= Birth and After Birth =

Absurdist play written by Tina Howe

Birth and After Birth is an absurdist play written by Tina Howe. It was written in 1972 but it was not produced off-Broadway until 2006. Before this, it had its world premiere at the Wilma Theatre in Philadelphia, Pennsylvania in 1995. Howe's play was originally met with backlash and she was quoted saying "The absurdists can shake up our preconceptions about power and identity but for a woman to take on the sanctity of motherhood, even my agent at the time dismissed me.” Its first off-Broadway performance was with the Atlantic Theatre Company and it was directed by Christian Parker. Howe has been compared to many of the great absurdist writers of the 20th century due to her loose structure and nonsense plot.

==Plot summary==
Act One: The play opens and it is a child's birthday. Two parents, Sandy Apple and Bill Apple have spent all night preparing decorations and wrapping the gifts when their child, Nicky, comes downstairs far too early. He does not listen to his parents' wishes that he goes back upstairs but rather has a tantrum and goes straight to the gifts. Sandy tries to get Nicky to read his cards before opening his gifts but he refuses to listen or acknowledge his mother at all. During this incident the Bill continuously films the son and tries to get him to play along and be in his movie. During the continuous argument with their child, Bill and Sandy discuss the upcoming party that night and their two guests, Mia Freed and Jeffery Freed. Sandy is continuously bringing up the topic of parenthood and is confused as to how Mia and Jeffery do not want parenthood.

Act Two: [2] Act two opens with Sandy, Bill, and Nicky playing a game around a table. Sandy and Bill are still discussing the Freed's lack of children and how disturbing it is. As the Freed's arrive Sandy and Bill's mood instantly changes and they are excited to see their new friends. During the process of the party Nicky continues to have meltdowns and all of the Freed's accomplishments are introduced to the audience. Despite their work accomplishments and knowing seventeen languages, the Apples keep going back to their lack of children. Saying even though they have traveled the world, done amazing things, their life essentially has no meaning due to their lack of children. The play ends with Nicky wishing for siblings for his birthday, but it is revealed that Sandy is now barren and cannot have anymore children. Both her and Bill are distraught by this and continue to try. Mia and Jeffery Freed leave for the night and the Apple Family continues their birthday celebration.

== Character summary ==
Sandy Apple: A mother in her early thirties. She is an obsessive character who has no control over her own life or family. She often ignores her husband and is ignored by her husband. She believes that motherhood is a great gift to the world and does not understand those who do not want motherhood.

Bill Apple: A father in his middle thirties. A man who is consumed by making a film about his son rather than being present in his own life. Constantly trying to gain his sons attention and ignores his wife's pleas for order in the home.

Nicky Apple: A four-year-old child. A misbehaving child who is celebrating his birthday. During the play he switches from acting like a new born to a full-fledged adult. He has no respect for his parents or their wishes and does whatever it takes to get exactly what he wants.

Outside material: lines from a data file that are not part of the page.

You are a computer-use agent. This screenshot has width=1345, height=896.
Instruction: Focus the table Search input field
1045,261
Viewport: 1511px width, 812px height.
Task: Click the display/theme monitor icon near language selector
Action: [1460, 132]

Mia Freed: An anthropologist in her early thirties. She has no children and would rather study children in other cultures than have her own.

Jeffery Freed. Another anthropologist, also in his early thirties. He is married to Mia and has no wish for children either.

== Themes ==
Existentialism: The idea that nothing matters in the world and that a person has to make meaning in their lives for it to hold any value, is a common theme.

Parenthood: The idea of parenthood, specifically motherhood is introduced within the first act of this play. The idea that a woman does not want motherhood is a foreign concept to the two main characters who, despite having an ill-behaved child, believe that every person should long for parenthood. Howe uses the absurdity and contrast of lives to show how many women are still treated in today's society. Through this play Howe brings to light the idea of motherhood not being for everyone, and the backlash that can come with this decision. The Apples represent the average person and their sexist view on women and their bodies. A women who is able to have children must have children or their life is pointless, despite their accomplishments. There is a persistent fear that down the line the women will regret not having children. This, paired with the existentialist ideals of the play, is an attempt to lampoon the anti-feminist point of view.